Task item:
Once you have read the entries, copy all of them exactly.

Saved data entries
· · · ·

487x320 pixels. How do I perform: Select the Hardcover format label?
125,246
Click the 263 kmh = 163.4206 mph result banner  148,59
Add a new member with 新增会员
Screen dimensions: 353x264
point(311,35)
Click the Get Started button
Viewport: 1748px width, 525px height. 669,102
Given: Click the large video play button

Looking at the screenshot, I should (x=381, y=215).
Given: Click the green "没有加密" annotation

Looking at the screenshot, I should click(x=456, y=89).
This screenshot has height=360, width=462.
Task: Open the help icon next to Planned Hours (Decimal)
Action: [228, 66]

· · · ·

Task answer:
487x320 pixels. How do I perform: Select the Hardcover format label?
125,246
Click the 263 kmh = 163.4206 mph result banner  148,59
Add a new member with 新增会员
Screen dimensions: 353x264
point(311,35)
Click the Get Started button
Viewport: 1748px width, 525px height. 669,102
Given: Click the large video play button

Looking at the screenshot, I should (x=381, y=215).
Given: Click the green "没有加密" annotation

Looking at the screenshot, I should click(x=456, y=89).
This screenshot has height=360, width=462.
Task: Open the help icon next to Planned Hours (Decimal)
Action: [228, 66]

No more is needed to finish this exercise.